Third Test, Perth: India 330 & 294 v Australia 212 & 65-2 (stumps, day three)
VVS Laxman maintained his superb record against the Aussies
Australia face a tall order to win a world-record 17th consecutive Test after ending day three in Perth on 65-2, chasing 413 for victory.
India were in trouble when Stuart Clark (4-61) and Brett Lee (3-54) profited on a bouncy pitch to reduce them to 160-6.
After Virender Sehwag (43) went, Rahul Dravid, Sachin Tendulkar and Saurav Ganguly all fell cheaply before lunch.
But VVS Laxman hit 79 to help boost the total to 294, before Irfan Pathan removed Chris Rogers and Phil Jaques.
Rogers edged behind one that nipped away off the seam and his fellow opener drove a swinging delivery to Wasim Jaffer at fourth slip.
Captain Ricky Ponting and Michael Hussey prevented any further damage.
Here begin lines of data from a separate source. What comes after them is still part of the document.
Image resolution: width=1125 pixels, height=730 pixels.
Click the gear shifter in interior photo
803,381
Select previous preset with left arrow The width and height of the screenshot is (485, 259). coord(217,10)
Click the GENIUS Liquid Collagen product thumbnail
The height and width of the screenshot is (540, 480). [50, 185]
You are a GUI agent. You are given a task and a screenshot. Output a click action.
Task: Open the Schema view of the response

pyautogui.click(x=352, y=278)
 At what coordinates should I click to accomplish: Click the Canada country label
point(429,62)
And much will now depend on that duo, who are ranked third and fourth in the world, if the hosts are to move beyond the 16 straight victories Steve Waugh's Aussies achieved between 1999 and 2001.
But on a surface also offering turn, the odds are against them making the second highest successful fourth-innings score in Test history - only West Indies, who hit 418 to beat them in Antigua in 2003 have scored more.
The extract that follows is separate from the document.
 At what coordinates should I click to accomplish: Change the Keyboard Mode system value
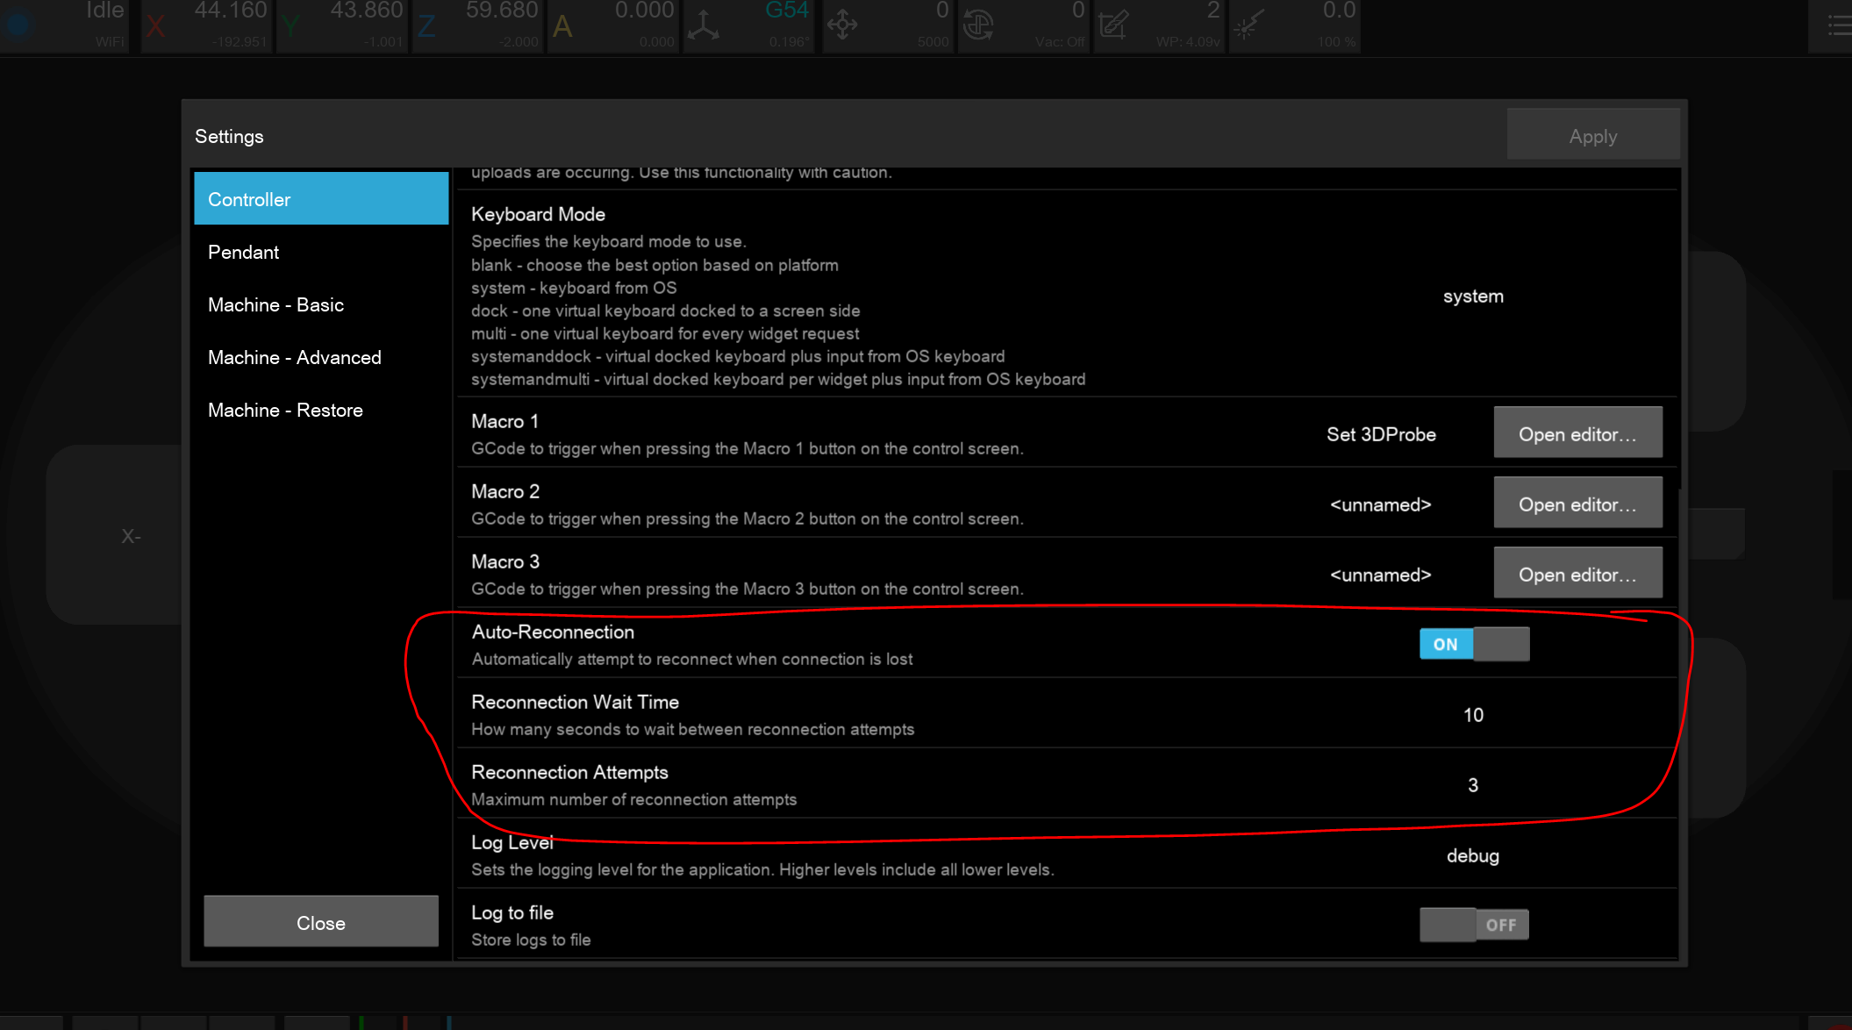click(1473, 297)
If they fail, Ponting's men will again rue the efforts of Laxman, who maintained his terrific record against them by passing the 1,000-run mark in Australia.
The 33-year-old right-hander made a double century when India won in Calcutta in 2001 to end the run of Waugh's team and another big hundred when the Indians triumphed in Adelaide in 2003.
He produced a typical knock combining patience and elegant strokeplay to rescue his team after Clark and Lee ripped through the top and middle orders.
Sehwag had added only 14 to his overnight score when he was clean bowled by Clark for 43 and Dravid was caught behind off a short-pitched Lee delivery in the next over for three.
Clark profited on a bouncy Waca pitch to take four wickets
The express paceman also bagged the prize wicket of Tendulkar, who played outside the line and was lbw for 13, while Ganguly edged Mitchell Johnson to Michael Clarke at first slip to depart for a third-ball duck.
When stubborn night-watchman Pathan (46) was snapped up at first slip by Ponting to give Clark his third wicket, India were effectively 278-6 and with plenty of work to do.
However, Mahendra Dhoni (38) finally played an innings of note in this series to help arrest the decline by adding 75 with Laxman.
The wicket-keeper scored only five off his first 43 balls but then accelerated to crash Clarke over long-on and Andrew Symonds over long-off for sixes.
He fell just before tea, when the ball flicked off his bat handle and Adam Gilchrist took a diving catch behind the stumps off Symonds, who saw Anil Kumble edge to Clarke at slip four balls later and make it 235-8.
Laxman remained a big obstacle for the hosts, surviving on 59 when Clarke could not hold on after he had edged Lee to second slip, to add a further 51 with RP Singh (30).
The tail-ender struck some lusty blows, including a smeared six off Symonds, before Clark ended his defiance with a snorter which was gloved behind.
Laxman edged Lee behind trying to force the pace but Pathan's strikes left India with a great chance of reducing their series deficit to 2-1 with one more Test to come.
Australia coach Tim Nielsen:
"It's an achievable result for us. We feel as though we've got the quality of batsmen.
"The good thing is the wicket's still in pretty good shape, the outfield's fast and we've seen that if batsmen get in they find it easier to score.
"If you can create partnerships it puts the pressure back on the bowling team and that's what we're hoping to achieve. We took a lot of confidence from how India batted."
India batsman VVS Laxman:
"They will be under a lot of pressure on Saturday, trying to get 350 runs in the fourth innings.
"The way we bowled in the evening is very encouraging and it will definitely put their batsmen under pressure and have them thinking.
"There is some inconsistent bounce and Anil [Kumble] will have a big role to play after the seamers."